- PASSAGE CITÉ:
Achevez notre joyeuse sarabande dans « Toute entrée est définitive » de Vincent Mondiot en pénétrant dans Kitej, la colonie dont les frontières sont des barreaux et les habitants, des condamnés. C’est là que travaille Gabriel Ortiz, modérateur de la cité et incompétent notoire. Quand la rumeur d’un vaisseau prêt au départ parcourt la ville close, ses ruelles s’enflamment et des citadins disparaissent. Parmi eux, un gamin, et c’est à Gabriel de le retrouver. Du cyperbunk noir dans une métropole entre Gotham city et Blade Runner.
Actusf : De nombreuses contreparties sont proposées. Qu’avez-vous concocté pour les audacieux contributeurs ?

- TÂCHE 1:
Recopiez à l'identique la portion de la liste qui va de la ligne contenant « You are a computer-use agent. The » jusqu'à la fin de la liste, bornes comprises. Laissez les images de côté.

- DONNÉES SOURCES:

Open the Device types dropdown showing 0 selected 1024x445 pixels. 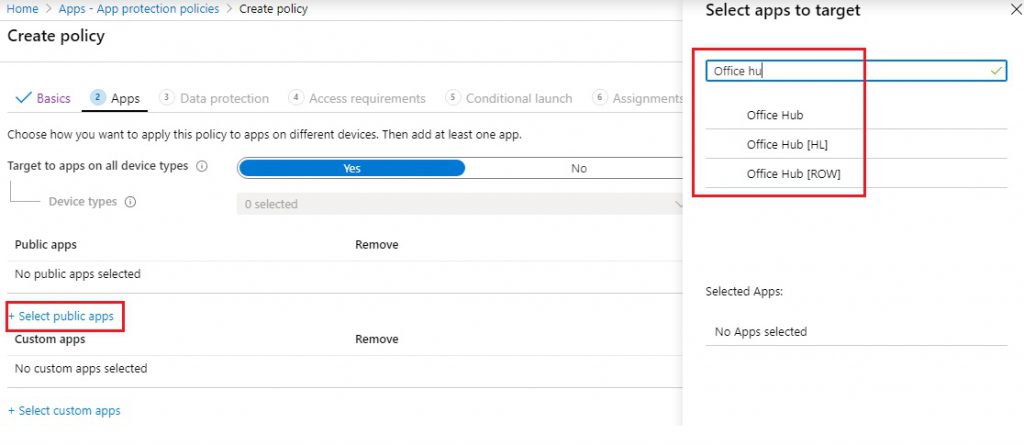click(x=460, y=204)
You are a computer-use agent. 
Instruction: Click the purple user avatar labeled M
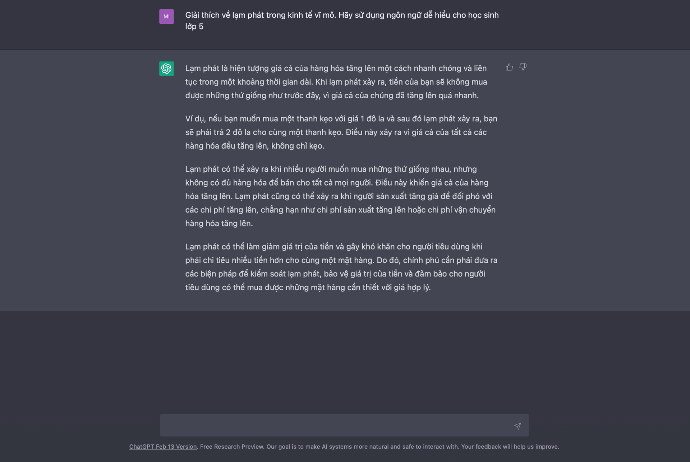[166, 17]

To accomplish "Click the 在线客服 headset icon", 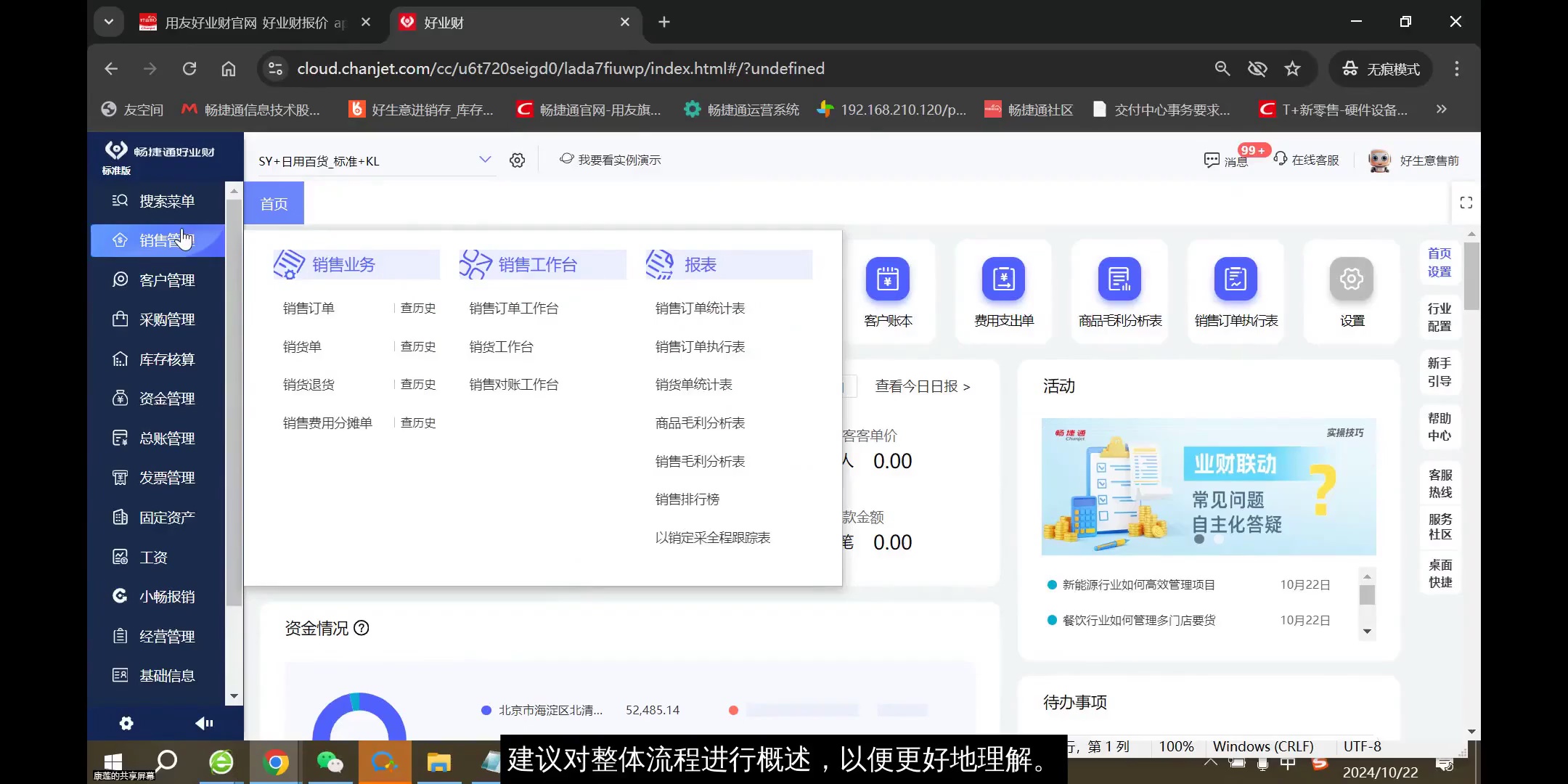I will pyautogui.click(x=1281, y=159).
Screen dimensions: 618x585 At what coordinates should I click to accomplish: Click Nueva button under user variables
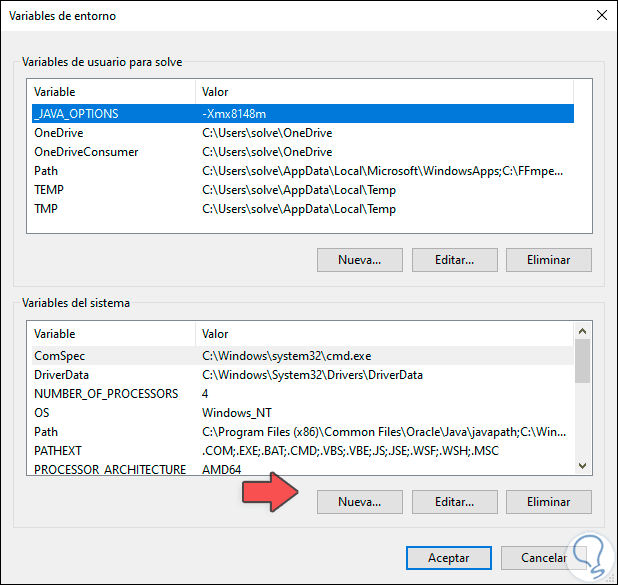click(x=360, y=260)
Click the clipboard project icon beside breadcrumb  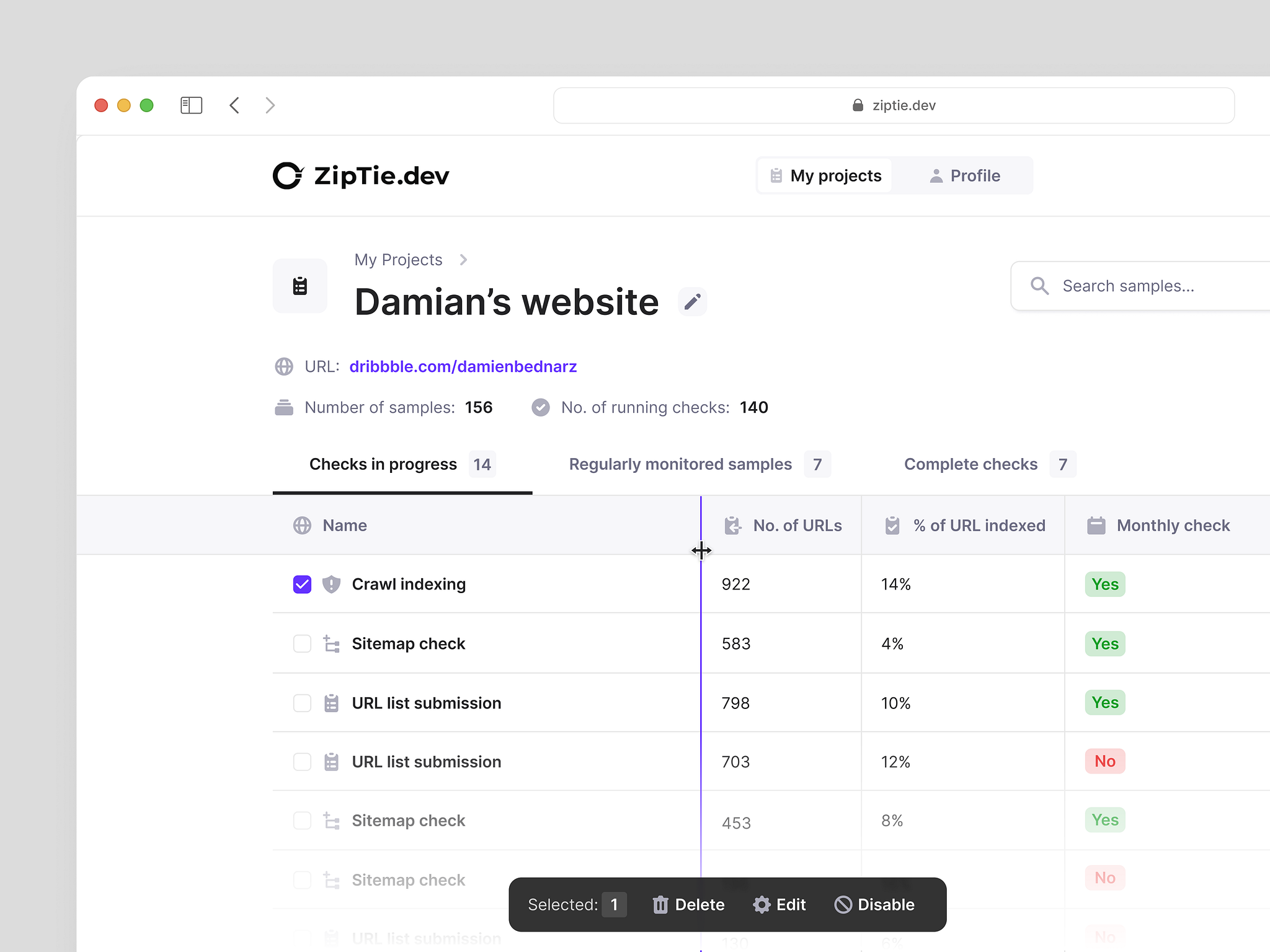[300, 286]
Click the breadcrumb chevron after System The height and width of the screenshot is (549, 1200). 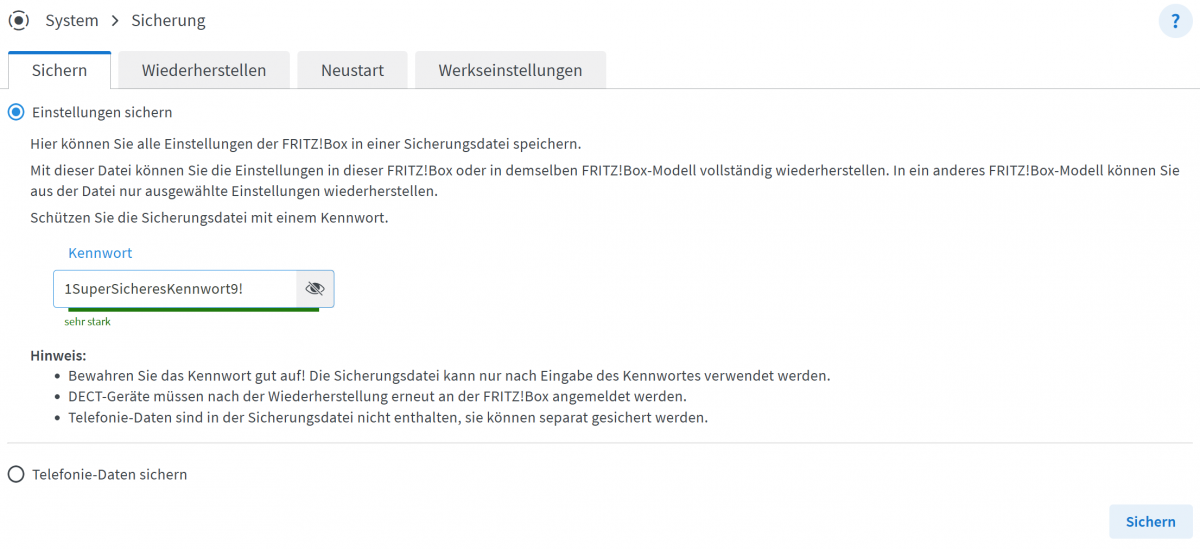115,21
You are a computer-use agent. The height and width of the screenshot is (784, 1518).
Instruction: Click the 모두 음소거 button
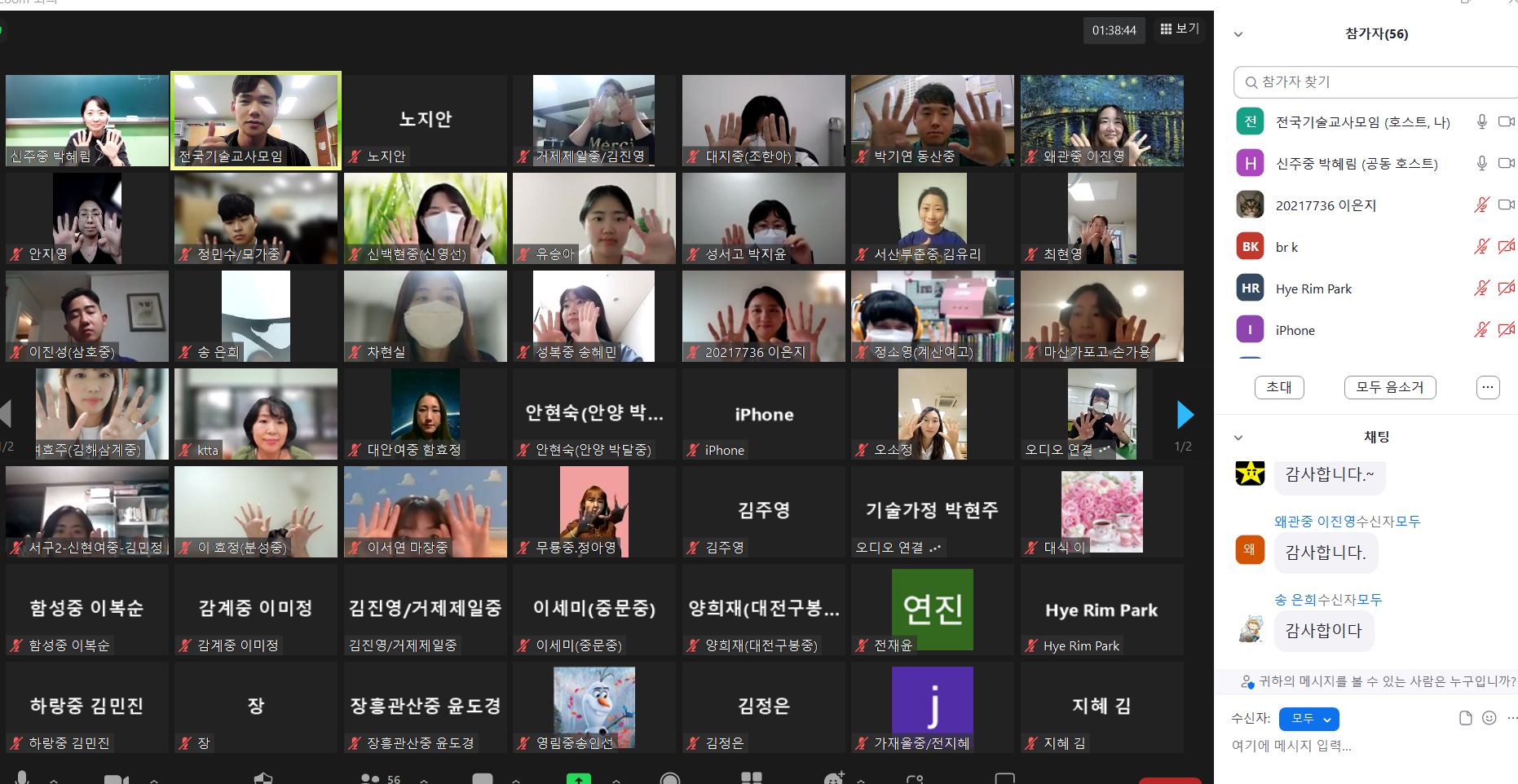[1389, 388]
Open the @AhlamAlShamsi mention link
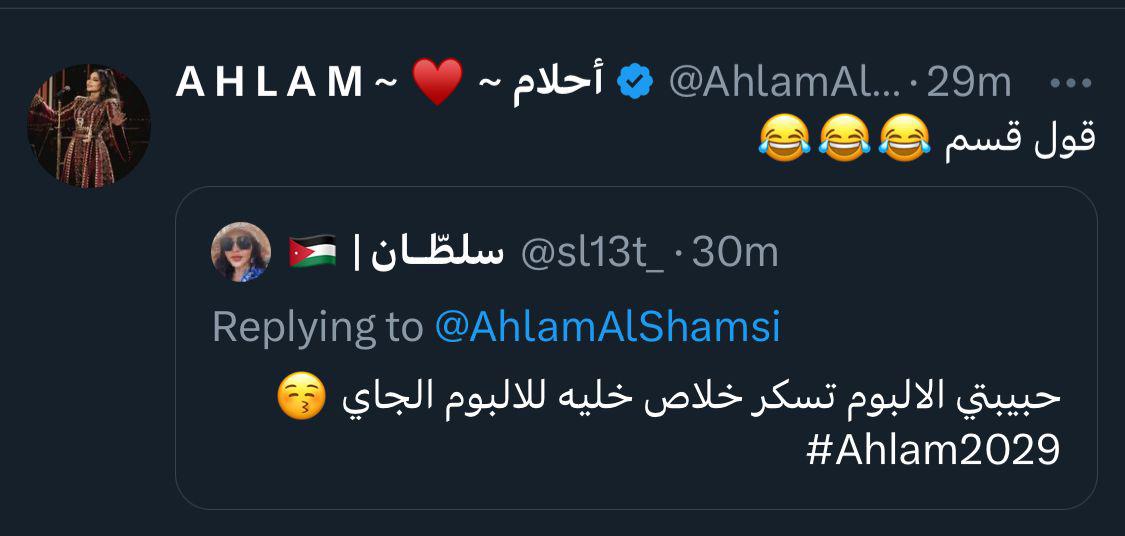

- TÂCHE 2:
Réécrivez le passage cité de « Achevez notre joyeuse » jusqu'à « audacieux contributeurs ? » en remplaçant « ruelles » par « avenues ».

- BONNE RÉPONSE 1:
You are a computer-use agent. The height and width of the screenshot is (784, 1518).
Instruction: Click the 모두 음소거 button
[1389, 388]
Open the @AhlamAlShamsi mention link

- BONNE RÉPONSE 2:
Achevez notre joyeuse sarabande dans « Toute entrée est définitive » de Vincent Mondiot en pénétrant dans Kitej, la colonie dont les frontières sont des barreaux et les habitants, des condamnés. C’est là que travaille Gabriel Ortiz, modérateur de la cité et incompétent notoire. Quand la rumeur d’un vaisseau prêt au départ parcourt la ville close, ses avenues s’enflamment et des citadins disparaissent. Parmi eux, un gamin, et c’est à Gabriel de le retrouver. Du cyperbunk noir dans une métropole entre Gotham city et Blade Runner.
Actusf : De nombreuses contreparties sont proposées. Qu’avez-vous concocté pour les audacieux contributeurs ?